◆ **TASK 1**
In the text on protecting PII in application logs, when was the One Observability Demo Workshop launched?
◆ **TASK 2**
Pick up the text on protecting PII in application logs at the point where it ends, and continue it.

Modern applications collect user data to personalize experiences and boost retention. Data collection varies by application type, industry, and domain. Features like in-app purchases require sensitive information such as names and credit card details, demanding high availability and low mean time to respond (MTTR) during incidents.

To meet these requirements, developers implement structured logging and cross-correlation of telemetry signals for faster troubleshooting. However, this increases the risk of PII exposure in logs.

Regulated environments mandate PII masking, creating a trade-off: reduced unauthorized exposure risk versus disconnected debugging experiences that increase investigation time and MTTR.

Through the next sections in this post, we will discuss how you can handle sensitive information without impacting MTTR, helping you improve application failure debugging, while continuing to secure PII and meet compliance mandates.

Reference Application

We launched the One Observability Demo Workshop in August 2020 that utilizes an application called PetAdoptions that is available on GitHub. We will use that as the reference application to operate on the log data and showcase the data protection capability. It is built using a Microservice architecture, and different components of the application are deployed on various services, such as Amazon Elastic Kubernetes Service (Amazon EKS), Amazon Elastic Container Service (Amazon ECS), AWS Lambda, Amazon API Gateway, Amazon DynamoDB, Amazon Simple Queue Service (Amazon SQS), Amazon Simple Notification Service (Amazon SNS), and AWS Step Functions. The application architecture is shown in the following diagram.

Figure 1 : Reference Application Architecture Diagram

As illustrated in the diagram, the application is deployed on various services and written using different programming languages, such as Java, C#, Go, Python, and Node.js. The service components collect traces, metrics, and logs, which are then sent to CloudWatch and X-Ray.

◆ **PROVIDED DATA**
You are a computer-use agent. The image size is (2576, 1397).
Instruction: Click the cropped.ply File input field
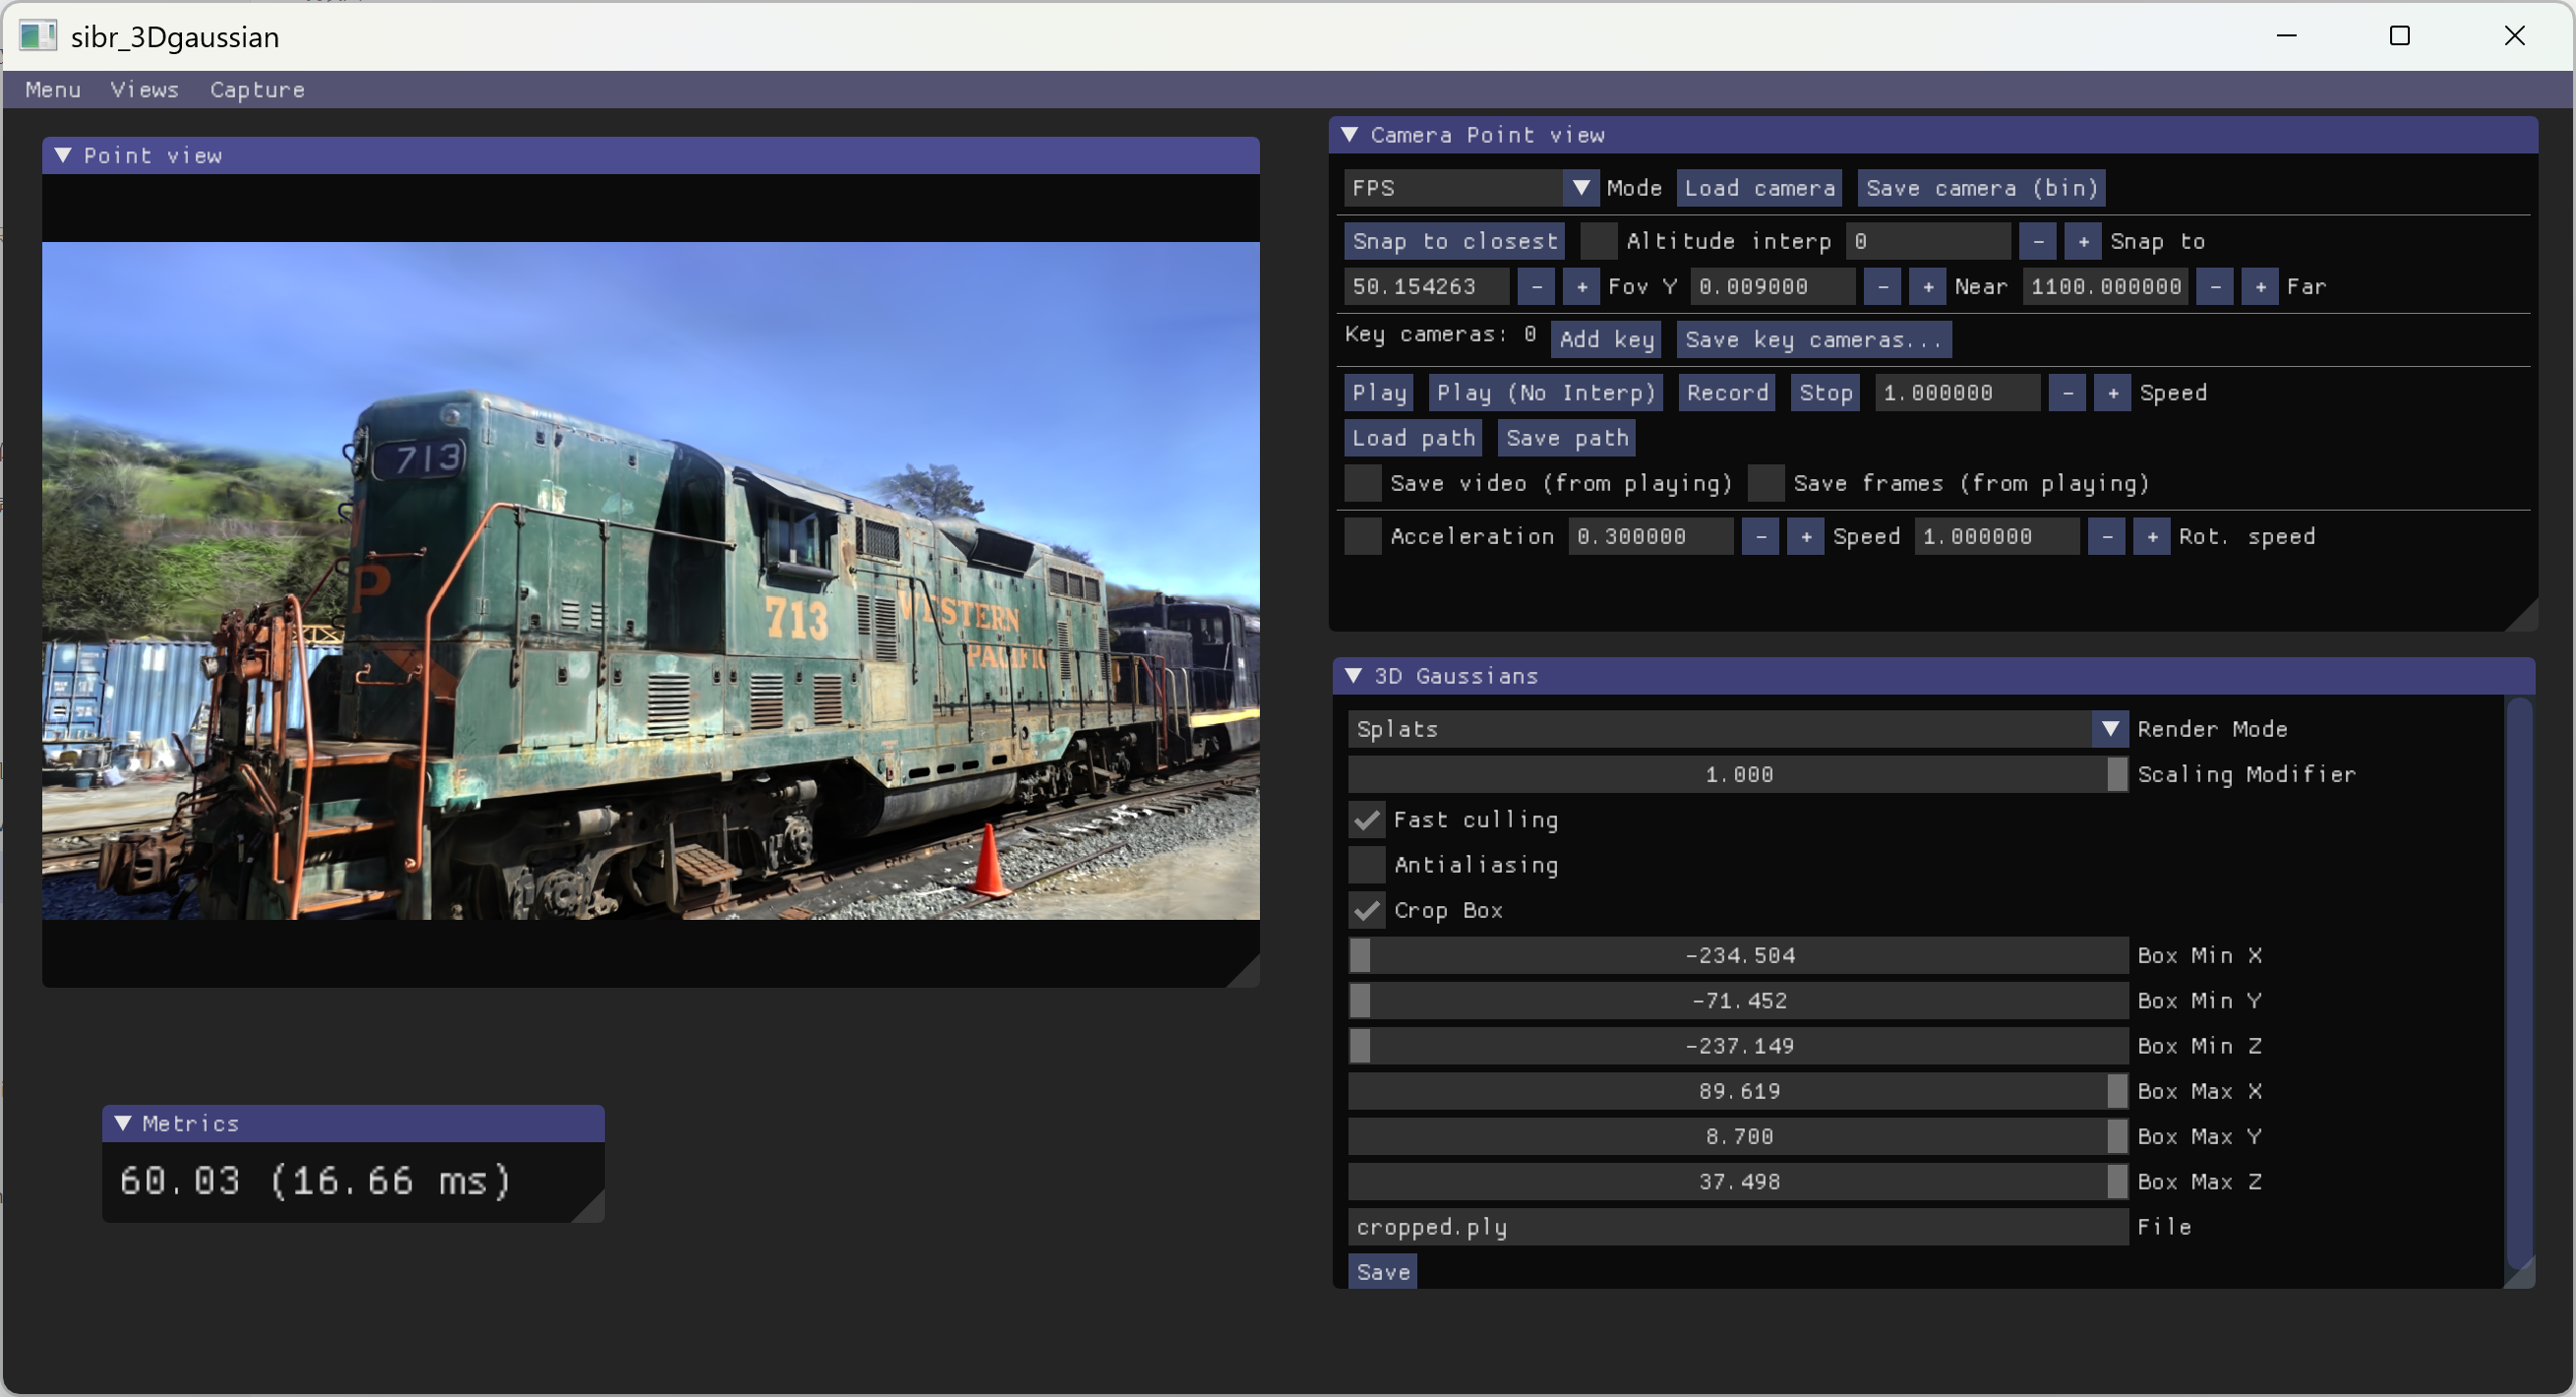(1737, 1227)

◆ **EXPECTED OUTPUT 1**
August 2020.

◆ **EXPECTED OUTPUT 2**
Scenario

The deployed application provides users with the option to make a payment when adopting a pet. The application hence captures credit card information along with other user details. There have been reports of failures in adoptions and the team has added the details of the user, including their credit card details in the logs to be able to quickly identify trends and the root cause.

Masking personally identifiable information (PII)

Amazon CloudWatch is a fully managed monitoring service customers use to capture observability telemetry from cloud infrastructure and applications. In this pattern, we focus on application logging with CloudWatch Logs. AWS services are integrated with CloudWatch natively and support real-time logging. Regardless of where your application is deployed, you should be able to use the unified CloudWatch agent to stream application log data to CloudWatch service.

Solution

Applications handling PII can contain sensitive information in log data. Data masking is an effective way to secure attributes containing sensitive information while still improving MTTR. This solution describes how customers can use data protection policies with the application logs to maintain data security and privacy and safeguard sensitive information. The main benefit of using the native capability to mask log data is the capability to use AWS Identity and Access Management (IAM) permissions to restrict access to the wider developer teams. With IAM-based controls, you can apply conditional permissions based on attributes like source IP address to restrict access from within the protected network for example VPN endpoints or corporate IP ranges.

CloudWatch data protection policies support preconfigured managed identifiers that customers can use to protect sensitive information like financial information and personal health information. To support bespoke and specific use cases, customers can also configure custom data identifiers to mask sensitive data.

Consider the following log event that contains sensitive information:

{
  "PetId": "002",
  "PetType": "puppy",
  "caller": "middlewares.go:60",
  "customer": {
    "ID": 1744785448587828200,
    "FullName": "Selim Zheng",
    "Address": "3333 Piedmont Road NE, Atlanta, GA 30305",
    "CreditCard": "4012000033330026",
    "Email": "selim@zheng.com"
  },
  "err": null,
  "method": "In CompleteAdoption",
  "took": "70.652636ms",
  "traceId": "71d5bd083fbbcbb9",
  "ts": "2025-04-16T06:37:28.587832004Z"
}

The data protection policy below is configured to capture occurrences of sensitive information using the Audit operation and sends the findings to the FindingDestination without interrupting the collection of log data. The FindingDestination can be a CloudWatch Logs group, a Kinesis Data Firehose or an S3 bucket. Customers can choose to mask sensitive information by creating a data protection policy with Deidentify type Operation.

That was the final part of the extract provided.